Calgarians Detail Life With an Electricity Load Limiter (www.cbc.ca) 307

Limiters cap amount of electricity households can use, making many appliances unusable. From a report: Josie Gagne was stumbling in the dark, sobbing while on the phone with an Enmax customer assistant, as she tried to locate the tiny orange button under the utility meter that would restore heat inside. It was the shock that got her. The young single mother with two kids under two returned home one winter day last year to find a note on her door from Enmax. She'd fallen behind on bills; the home was now on a limiter, capping her electricity. The furnace was off and at that point, she had no idea what a limiter even was. "I'm freaking out. I'm crying, thinking 'What am I going to do?'" she said. "It's the middle of winter, it's still cold outside. How am I going to feed my children when my oven doesn't work?"

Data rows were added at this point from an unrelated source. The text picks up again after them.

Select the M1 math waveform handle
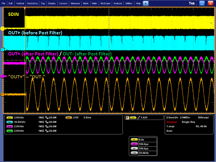The height and width of the screenshot is (162, 216). point(2,94)
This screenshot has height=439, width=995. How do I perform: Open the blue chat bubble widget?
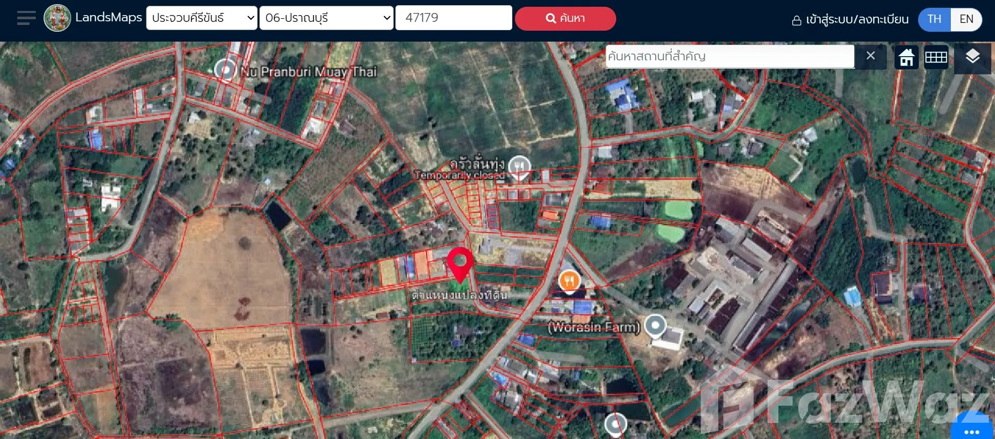tap(971, 429)
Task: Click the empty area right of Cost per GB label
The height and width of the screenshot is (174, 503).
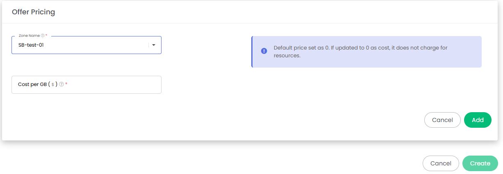Action: 115,85
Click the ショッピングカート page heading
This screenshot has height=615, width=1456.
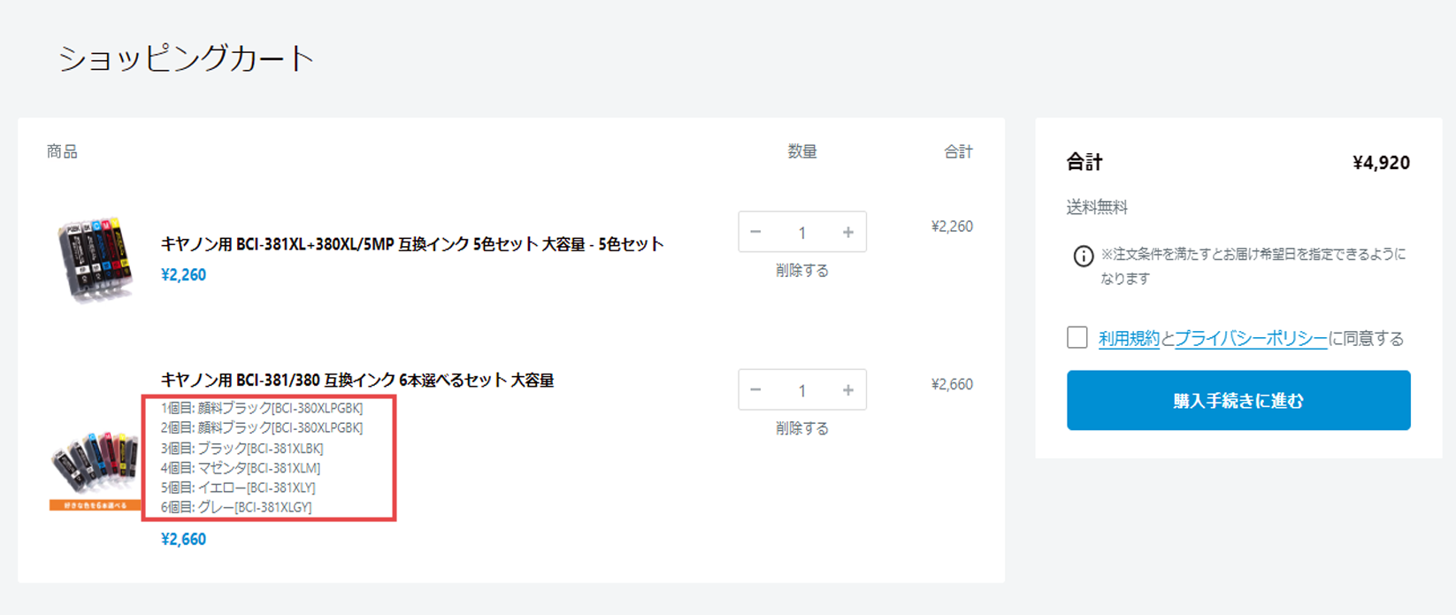coord(186,58)
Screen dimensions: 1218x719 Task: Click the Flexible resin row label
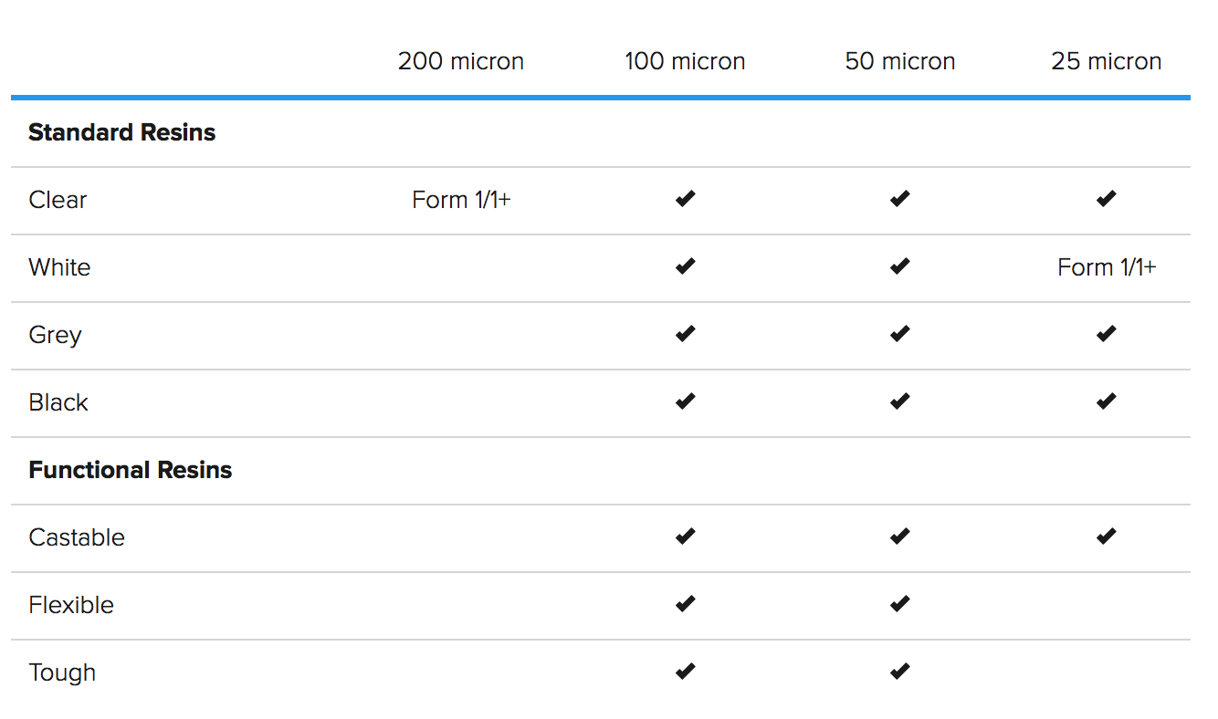71,605
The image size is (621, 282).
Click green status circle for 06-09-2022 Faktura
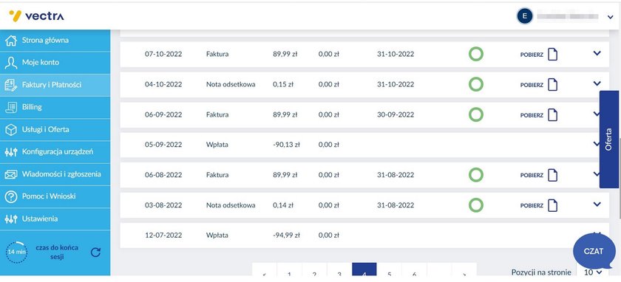(x=476, y=114)
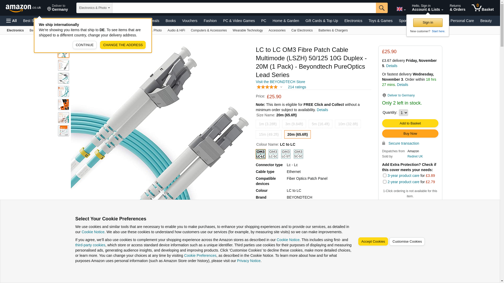Open the Quantity dropdown
The image size is (504, 283).
403,113
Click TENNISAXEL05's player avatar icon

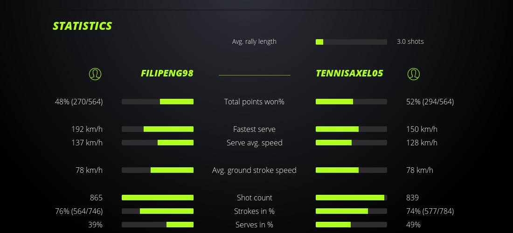point(413,74)
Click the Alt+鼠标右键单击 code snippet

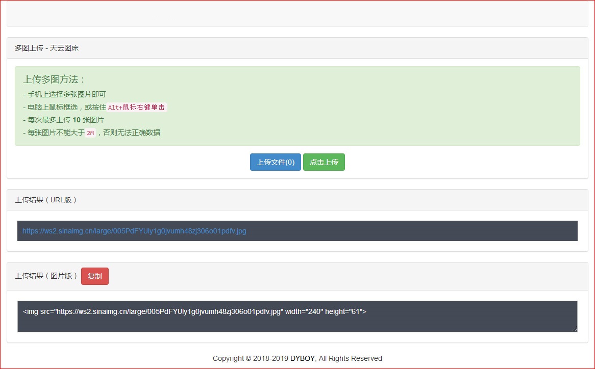(x=137, y=108)
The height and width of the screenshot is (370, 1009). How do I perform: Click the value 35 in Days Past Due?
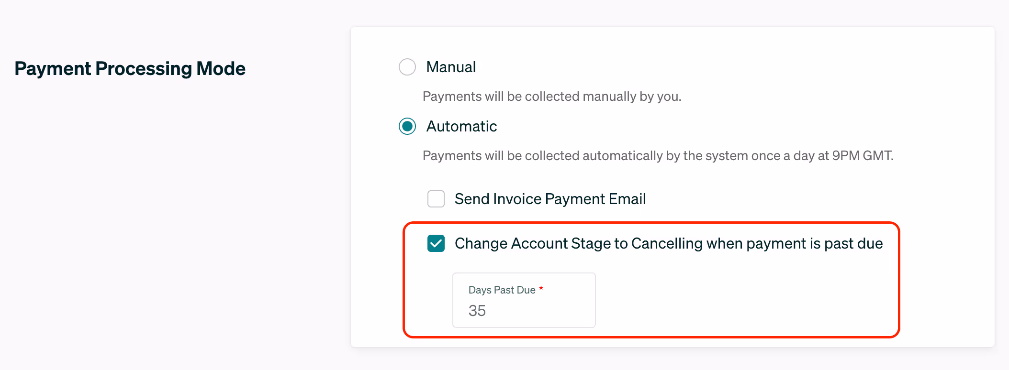pyautogui.click(x=477, y=311)
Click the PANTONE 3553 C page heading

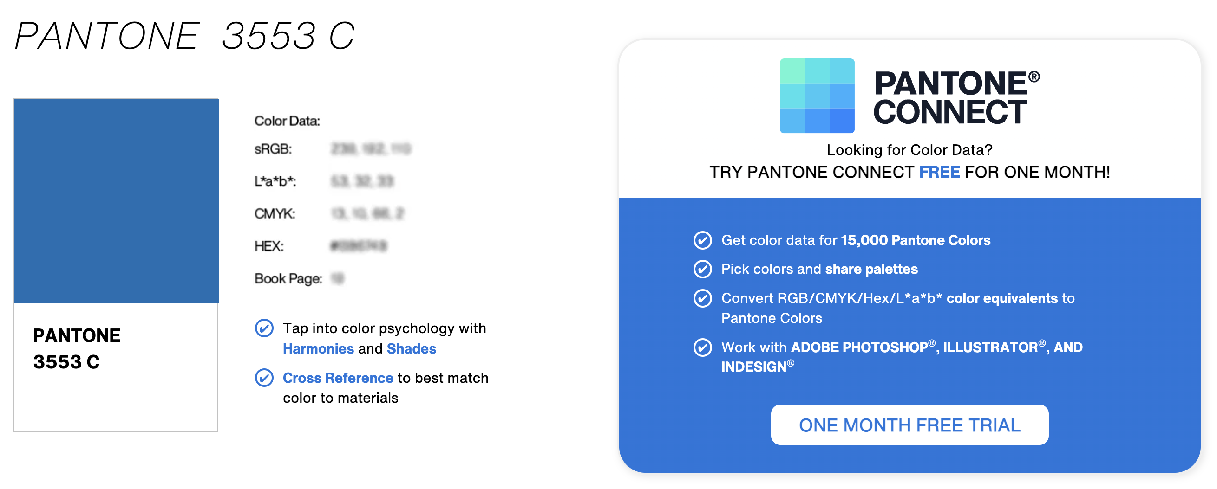tap(185, 36)
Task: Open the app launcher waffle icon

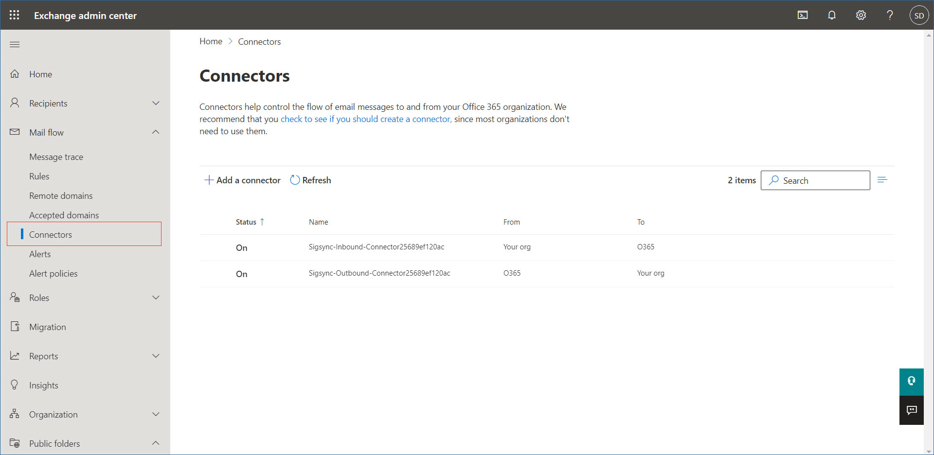Action: [x=15, y=15]

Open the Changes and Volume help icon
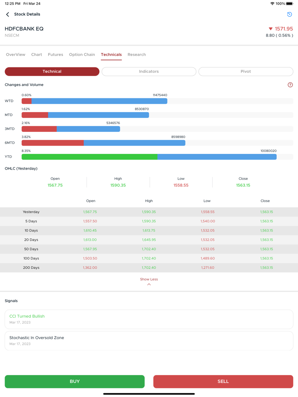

Rising utility bills have community advocates worried the number of Calgarians facing this scenario will increase, and many don't know what a load limiter is. It's often the first step before disconnection. Several Calgary residents flagged the issue while sharing their utility bill experiences with CBC Calgary through text messaging, and on Calgary Kindness, a mutual aid Facebook group. They've shared their personal stories with CBC journalists so others know what to expect. Contributors said they were scared their fridge would lose power and their groceries would rot. They relied on air fryers, barbecues or a hot plate to make it through. The extra fees -- $52 for the notice, $52 to remove the limiter -- only made it worse. Plus, the black mark on their files means they often can't get a contract with more favourable fixed rates. When the device is installed, a stove or anything else requiring 240 volts of electricity won't work.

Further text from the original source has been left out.